---------- PASSAGE SHOWN
Only commercial licenses allow installing kdb+ on a cloud server.

In this scenario you install kdb+ on a DigitalOcean ‘droplet’ (cloud server) running Ubuntu. kdb+ tasks on the droplet will be able to offer services over the Net.

You access and control the droplet via SSH and Bash.

Your droplet is identified by an IP address. For this tutorial we suppose you have listed the droplet’s IP address in your local hosts file as droplet.dev. (If not, in the following replace droplet.dev with the IP address.)

This tutorial supposes you

  • run Bash on your local machine
  • install 32-bit kdb+ on a 32-bit Ubuntu droplet, e.g. 16.04.5 x32
  • intend on the server to run one or more scripts, rather than interactive sessions

To run 32-bit kdb+ on a 64-bit server, see the install notes.

Download

Download 32-bit kdb+ to your local machine and unzip it. You will want the l32.zip download.

Change directory to the parent of the folder q. Your unzipped files look like this:

$ tree .
├── q
│   ├── l32
│   │   └── q
│   ├── q.k
$

Upload

Upload the kdb+ files to your droplet.
--------------------
---------- DATA SHOWN
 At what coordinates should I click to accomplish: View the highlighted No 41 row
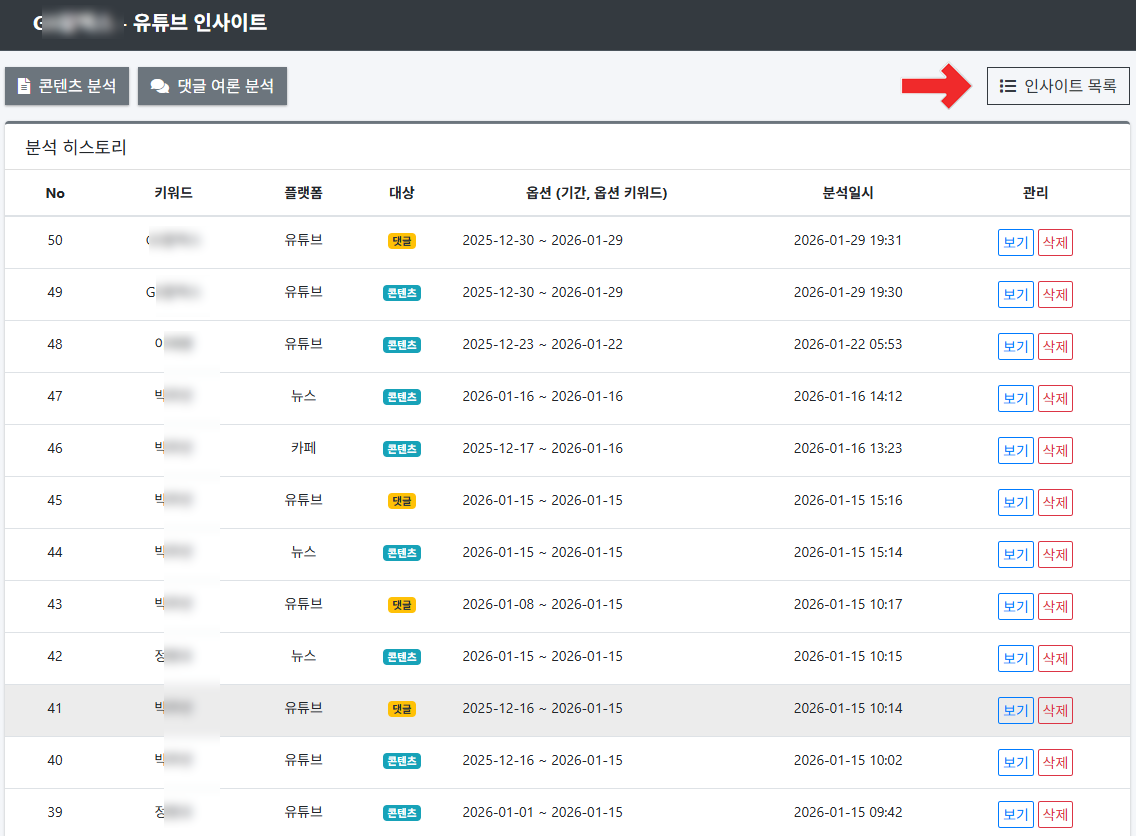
--------------------
> WORK INSTRUCTIONS:
1. Answer these from the kdb+ tutorial, labeling each answer (a), (b) or (c):
(a) Which licenses allow installing kdb+ on a cloud server?
(b) What should replace droplet.dev if the IP address is not listed in your hosts file?
(c) Which download does the tutorial say you will want?
2. Please shorten the paragraph of the kdb+ tutorial that begins "Your droplet is identified" and keep its main facts.
3. Write the next part of the kdb+ tutorial, picking up after its final sentence.

> RESPONSES FOR EACH TASK:
1.
(a) Only commercial licenses.
(b) The droplet's IP address.
(c) The l32.zip download.

2. The droplet is identified by an IP address, which the tutorial assumes you have listed in your local hosts file as droplet.dev; if you haven't, use the IP address wherever droplet.dev appears.

3.
Here we suppose you followed recommended practice and created a non-root user with superuser privileges.

We suppose you named this user boss, and that the kdb+ files will be stored at /home/boss/q and run by user boss.

$ scp -r . boss@droplet.dev:/home/boss/q
Enter passphrase for key '/Users/me/.ssh/id_rsa':
q.k                     100%   22KB 116.1KB/s   00:00
q                       100%  642KB 638.2KB/s   00:01
q.k                     100%   22KB  78.9KB/s   00:00
q

Define q alias

SSH from your local machine to your droplet. Edit the Bash profile for non-login (i.e. non-interactive) sessions.

$ ssh boss@droplet.dev
Enter passphrase for key '/Users/me/.ssh/id_rsa':
Welcome to Ubuntu 16.04.5 LTS (GNU/Linux 4.4.0-131-generic i686)
…
boss@droplet:~$ nano ~/.bashrc

Append the following line to the file.

alias q='QHOME=~/q ~/q/l32/q'

The Bash profile .bashrc sets the environment used for non-login sessions, for example, any script that you set up as a daemon under Systemctl.

Confirm successful installation

Run .bashrc now for your current (login) session.

boss@droplet:~$ source .bashrc

Confirm kdb+ runs.

boss@droplet:~$ q
KDB+ 3.6 2018.07.30 Copyright (C) 1993-2018 Kx Systems
l32/ 2()core 4041MB boss install-test 127.0.1.1 NONEXPIRE

q)til 6
0 1 2 3 4 5
q)\\
boss@droplet:~$

Rlwrap

Interactive kdb+ sessions under Linux use Rlwrap to recall lines from the keyboard buffer. This is less useful for the non-interactive sessions you run on your droplet.

Just as well, because it does not appear possible to install Rlwrap on these droplets.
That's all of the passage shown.